Every line below from the one containing "Click the magnifier" through the one containing "Click the Price axis header" must be transcribed exactly. Omit all lines outside that stretch.

━━━━━━━━

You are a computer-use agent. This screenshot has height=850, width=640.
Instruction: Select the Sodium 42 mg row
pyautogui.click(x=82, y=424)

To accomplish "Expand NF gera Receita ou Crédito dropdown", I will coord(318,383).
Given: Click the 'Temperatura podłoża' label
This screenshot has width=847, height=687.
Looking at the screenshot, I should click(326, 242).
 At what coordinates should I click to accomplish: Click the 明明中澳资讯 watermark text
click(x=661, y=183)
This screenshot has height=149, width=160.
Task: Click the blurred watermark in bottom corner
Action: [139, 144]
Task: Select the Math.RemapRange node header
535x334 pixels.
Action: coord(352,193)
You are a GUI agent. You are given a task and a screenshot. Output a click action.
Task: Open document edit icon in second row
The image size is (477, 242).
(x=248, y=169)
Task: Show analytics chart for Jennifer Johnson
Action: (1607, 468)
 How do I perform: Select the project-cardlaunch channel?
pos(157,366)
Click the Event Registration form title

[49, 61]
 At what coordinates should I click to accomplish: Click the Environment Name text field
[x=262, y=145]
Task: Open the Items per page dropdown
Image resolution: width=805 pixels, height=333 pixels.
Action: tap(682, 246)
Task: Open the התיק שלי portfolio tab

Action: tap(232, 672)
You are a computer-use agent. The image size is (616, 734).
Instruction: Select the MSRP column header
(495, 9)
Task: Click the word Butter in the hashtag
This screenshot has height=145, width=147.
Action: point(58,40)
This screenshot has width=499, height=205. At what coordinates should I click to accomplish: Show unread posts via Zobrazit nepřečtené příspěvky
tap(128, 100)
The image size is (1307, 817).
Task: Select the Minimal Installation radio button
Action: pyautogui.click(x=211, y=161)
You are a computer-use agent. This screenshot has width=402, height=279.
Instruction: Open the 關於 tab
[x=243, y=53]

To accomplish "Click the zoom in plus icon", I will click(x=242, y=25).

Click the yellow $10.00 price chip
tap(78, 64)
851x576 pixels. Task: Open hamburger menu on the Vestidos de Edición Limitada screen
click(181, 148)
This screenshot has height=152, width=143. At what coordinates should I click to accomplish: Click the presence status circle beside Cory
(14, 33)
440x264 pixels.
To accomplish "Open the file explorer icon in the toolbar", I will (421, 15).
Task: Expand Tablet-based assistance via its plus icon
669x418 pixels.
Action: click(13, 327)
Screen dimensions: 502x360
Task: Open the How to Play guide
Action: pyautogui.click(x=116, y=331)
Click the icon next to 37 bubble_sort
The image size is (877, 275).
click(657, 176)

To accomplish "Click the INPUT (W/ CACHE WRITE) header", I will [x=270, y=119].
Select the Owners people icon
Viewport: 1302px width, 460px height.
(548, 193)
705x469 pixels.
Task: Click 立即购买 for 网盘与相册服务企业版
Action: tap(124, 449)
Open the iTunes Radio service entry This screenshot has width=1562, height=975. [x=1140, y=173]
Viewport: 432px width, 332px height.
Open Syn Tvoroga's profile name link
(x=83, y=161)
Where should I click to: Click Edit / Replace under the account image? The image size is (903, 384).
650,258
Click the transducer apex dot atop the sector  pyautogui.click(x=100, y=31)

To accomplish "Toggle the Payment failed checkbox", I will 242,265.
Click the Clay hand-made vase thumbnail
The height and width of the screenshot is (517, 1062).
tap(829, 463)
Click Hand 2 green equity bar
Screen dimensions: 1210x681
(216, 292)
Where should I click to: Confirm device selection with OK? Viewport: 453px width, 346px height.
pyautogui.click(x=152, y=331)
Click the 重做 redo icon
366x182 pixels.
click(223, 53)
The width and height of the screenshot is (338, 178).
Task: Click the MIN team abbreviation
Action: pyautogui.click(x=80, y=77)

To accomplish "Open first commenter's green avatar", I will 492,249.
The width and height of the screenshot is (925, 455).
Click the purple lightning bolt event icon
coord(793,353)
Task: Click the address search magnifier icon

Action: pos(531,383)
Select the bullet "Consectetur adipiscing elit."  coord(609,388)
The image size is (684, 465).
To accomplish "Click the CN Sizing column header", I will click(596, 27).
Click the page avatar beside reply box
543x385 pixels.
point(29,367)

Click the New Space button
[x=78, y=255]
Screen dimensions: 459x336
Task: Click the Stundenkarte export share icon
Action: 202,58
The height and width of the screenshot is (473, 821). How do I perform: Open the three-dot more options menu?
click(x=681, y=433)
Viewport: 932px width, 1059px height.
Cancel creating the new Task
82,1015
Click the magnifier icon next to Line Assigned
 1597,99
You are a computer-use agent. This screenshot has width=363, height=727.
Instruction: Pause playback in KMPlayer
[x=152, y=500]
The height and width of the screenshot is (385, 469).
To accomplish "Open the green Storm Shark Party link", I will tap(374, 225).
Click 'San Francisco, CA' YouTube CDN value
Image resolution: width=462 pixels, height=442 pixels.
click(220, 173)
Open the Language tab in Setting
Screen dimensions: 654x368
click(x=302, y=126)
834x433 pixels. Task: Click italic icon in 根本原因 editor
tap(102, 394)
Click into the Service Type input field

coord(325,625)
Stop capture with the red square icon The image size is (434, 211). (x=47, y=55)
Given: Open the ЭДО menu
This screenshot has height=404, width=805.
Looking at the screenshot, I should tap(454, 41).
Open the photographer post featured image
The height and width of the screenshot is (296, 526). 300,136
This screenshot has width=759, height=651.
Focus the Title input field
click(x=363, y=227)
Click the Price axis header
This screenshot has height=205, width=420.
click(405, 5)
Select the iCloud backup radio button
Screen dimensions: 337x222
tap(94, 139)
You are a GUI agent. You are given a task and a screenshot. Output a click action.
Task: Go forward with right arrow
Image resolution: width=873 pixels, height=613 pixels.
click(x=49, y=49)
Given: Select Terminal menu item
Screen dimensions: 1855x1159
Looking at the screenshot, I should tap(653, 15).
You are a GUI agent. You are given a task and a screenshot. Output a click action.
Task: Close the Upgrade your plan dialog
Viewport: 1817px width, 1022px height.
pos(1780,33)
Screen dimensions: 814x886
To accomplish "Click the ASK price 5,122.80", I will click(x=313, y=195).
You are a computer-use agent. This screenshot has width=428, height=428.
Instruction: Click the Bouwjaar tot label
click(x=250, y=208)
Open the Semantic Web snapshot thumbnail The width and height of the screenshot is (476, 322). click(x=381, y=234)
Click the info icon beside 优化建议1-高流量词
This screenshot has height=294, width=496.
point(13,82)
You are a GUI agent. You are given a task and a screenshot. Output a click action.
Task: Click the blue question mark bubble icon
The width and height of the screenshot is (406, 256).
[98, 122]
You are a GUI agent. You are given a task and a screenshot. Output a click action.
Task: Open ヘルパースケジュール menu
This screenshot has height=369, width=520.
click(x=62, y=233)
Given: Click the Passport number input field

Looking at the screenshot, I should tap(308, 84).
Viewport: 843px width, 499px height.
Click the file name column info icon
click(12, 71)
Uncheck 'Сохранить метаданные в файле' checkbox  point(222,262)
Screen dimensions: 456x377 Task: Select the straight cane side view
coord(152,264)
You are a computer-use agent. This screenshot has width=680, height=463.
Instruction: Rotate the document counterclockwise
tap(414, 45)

━━━━━━━━

REPLY TO THE EXERCISE:
Click the magnifier icon next to Line Assigned
 1597,99
You are a computer-use agent. This screenshot has width=363, height=727.
Instruction: Pause playback in KMPlayer
[x=152, y=500]
The height and width of the screenshot is (385, 469).
To accomplish "Open the green Storm Shark Party link", I will tap(374, 225).
Click 'San Francisco, CA' YouTube CDN value
Image resolution: width=462 pixels, height=442 pixels.
click(220, 173)
Open the Language tab in Setting
Screen dimensions: 654x368
click(x=302, y=126)
834x433 pixels. Task: Click italic icon in 根本原因 editor
tap(102, 394)
Click into the Service Type input field

coord(325,625)
Stop capture with the red square icon The image size is (434, 211). (x=47, y=55)
Given: Open the ЭДО menu
This screenshot has height=404, width=805.
Looking at the screenshot, I should tap(454, 41).
Open the photographer post featured image
The height and width of the screenshot is (296, 526). 300,136
This screenshot has width=759, height=651.
Focus the Title input field
click(x=363, y=227)
Click the Price axis header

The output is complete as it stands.